#### Passage ####

Finan (Alfred E. Smith: The Happy Warrior ), president of the American Booksellers Foundation for Free Expression, provides an insightful history of the long struggle for free speech in America. The book is especially apropos for our own age, when, confronted by the Patriot Act, otherwise mild-mannered librarians have morphed into tenacious guardians of civil liberty, refusing to open client records to the FBI. The government has more than once tried to suppress the First Amendment right to free expression of suspected radicals, antiwar activists and labor unionists. In November 1919, Attorney General A. Mitchell Palmer launched raids during which 4,000 Americans, mostly immigrants, were rounded up because they were suspected of being Communists. In 1923, Upton Sinclair went to jail for the brazen act of reading the First Amendment aloud on Liberty Hill in San Pedro, Calif. Thirty-four years later, Lawrence Ferlinghetti and a City Lights bookstore clerk faced trial in San Francisco for selling Allen Ginsberg's "obscene" book Howl. Finan's tome is chock-full of would-be tyrants eager to tell others what they might say and think. But it's also chock-full of heroes (from the ACLU to those brave librarians) who have refused to be silenced. (May)

#### Records shown ####

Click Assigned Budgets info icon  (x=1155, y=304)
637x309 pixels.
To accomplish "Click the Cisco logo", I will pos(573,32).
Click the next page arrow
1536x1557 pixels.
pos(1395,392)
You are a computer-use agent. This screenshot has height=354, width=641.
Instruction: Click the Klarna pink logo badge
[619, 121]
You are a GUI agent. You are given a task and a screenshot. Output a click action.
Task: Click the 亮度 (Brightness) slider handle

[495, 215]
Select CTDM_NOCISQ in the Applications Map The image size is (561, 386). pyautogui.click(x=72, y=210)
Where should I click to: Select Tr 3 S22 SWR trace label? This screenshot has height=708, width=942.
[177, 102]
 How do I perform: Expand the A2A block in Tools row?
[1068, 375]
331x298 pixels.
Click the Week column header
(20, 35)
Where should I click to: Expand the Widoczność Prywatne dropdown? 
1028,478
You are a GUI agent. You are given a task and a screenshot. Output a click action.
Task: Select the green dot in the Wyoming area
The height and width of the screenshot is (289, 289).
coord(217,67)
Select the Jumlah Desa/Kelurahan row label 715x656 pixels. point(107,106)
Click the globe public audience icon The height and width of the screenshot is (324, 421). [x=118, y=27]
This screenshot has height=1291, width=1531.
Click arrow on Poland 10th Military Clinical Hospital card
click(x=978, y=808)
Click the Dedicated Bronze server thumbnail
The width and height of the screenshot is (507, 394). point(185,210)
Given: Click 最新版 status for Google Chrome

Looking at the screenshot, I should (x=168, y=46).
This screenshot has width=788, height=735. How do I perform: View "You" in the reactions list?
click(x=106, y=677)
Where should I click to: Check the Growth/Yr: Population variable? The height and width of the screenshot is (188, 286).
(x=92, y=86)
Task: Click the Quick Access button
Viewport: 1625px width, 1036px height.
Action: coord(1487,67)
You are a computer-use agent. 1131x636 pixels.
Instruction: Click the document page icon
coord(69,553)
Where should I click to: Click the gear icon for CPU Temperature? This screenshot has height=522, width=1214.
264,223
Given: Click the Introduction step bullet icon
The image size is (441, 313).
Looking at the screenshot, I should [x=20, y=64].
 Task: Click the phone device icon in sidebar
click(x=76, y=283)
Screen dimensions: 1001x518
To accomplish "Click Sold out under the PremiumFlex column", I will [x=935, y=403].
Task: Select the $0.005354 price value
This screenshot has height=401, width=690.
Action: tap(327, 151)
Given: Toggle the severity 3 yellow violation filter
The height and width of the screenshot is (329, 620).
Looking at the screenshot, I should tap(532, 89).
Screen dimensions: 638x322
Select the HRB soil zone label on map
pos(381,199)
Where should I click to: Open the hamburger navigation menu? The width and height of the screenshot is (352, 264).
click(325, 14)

####

Task description - List every person named in the review. The entries have nothing to do with the review and stand as separate material.

Expected output -
Finan
Alfred E. Smith
A. Mitchell Palmer
Upton Sinclair
Lawrence Ferlinghetti
Allen Ginsberg